Бывший красавец тоже уставился вдоль дорожки, на стенды.
– Передохни, – сказал он, сделав ударение на "о". Симагин не ответил.
– Мне даже в голову не могло прийти, что ты совершишь такую глупость, – прохрипел, дыша дрянью, бывший красавец.
Симагин опять пожал плечами.
– Впрочем, у меня все равно не хватило бы сил помешать…
Симагин не ответил.
– Ты же не только меня раздавил. Ты сам себя буквально по стенке размазал! И это не на день, не на два!
– Да, я чувствую.
Двое насмерть уставших мужчин сидели рядом на исчирканной ножиками, облупленной и истоптанной скамейке: неопрятный, жирный, отвратительный старик, насквозь проеденный всеми пороками, какие только можно вообразить, в когда-то роскошной, а теперь будто из прокисшей помойки вынутой тройке – и словно только что вывезенный из блокадного Ленинграда старшеклассник, одетый в первое, что под руку подвернулось при поспешной эвакуации. Ни один посторонний человек, глянув на них, не смог бы понять, кто победил.

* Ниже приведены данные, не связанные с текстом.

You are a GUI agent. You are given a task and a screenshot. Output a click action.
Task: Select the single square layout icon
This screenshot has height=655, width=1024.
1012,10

– Что теперь будешь делать? – спросил отвратительный старик.
– Не знаю, – ответил изможденный мальчик. – Ничего не хочется. Паралич от вины.
Старик усмехнулся.
– Упаду, наверное, на колени и буду прощения просить у них…
– А мне у кого прощения просить? – немощно вспылил старик. – Мне даже прощения просить не у кого! Уже одно то, что здесь на пятьдесят семь тысяч меньше народу на фронтах погибло!.. Впрочем, у них тут даже фронтов нет. Только эти… горячие точки. И подумать только – я сам эту кашу заварил! Поучить тебя вздумал!!
Его передернуло от унижения. Рыхло встряхнулись студни живота, груди, щек.
– И обратно не перекинуть, я уж думал… Во-первых, ты вероятностную вилку так зацементировал – Галактику сжечь, и то энергии не хватит. А во-вторых… да уже одно то, что там жив любимый твой Листровой, и я своими руками его верну к жизни…
Симагин молчал.
Старик покосился на него. Чувствовалось, как старательно он пытается накачать себя хотя бы злорадством, раз уж больше ничего не осталось ему.
– Только учти, – сказал он, так и не в силах избавиться от поучающего тона, – как раз тех, кто просит прощения, эти твари никогда не прощают.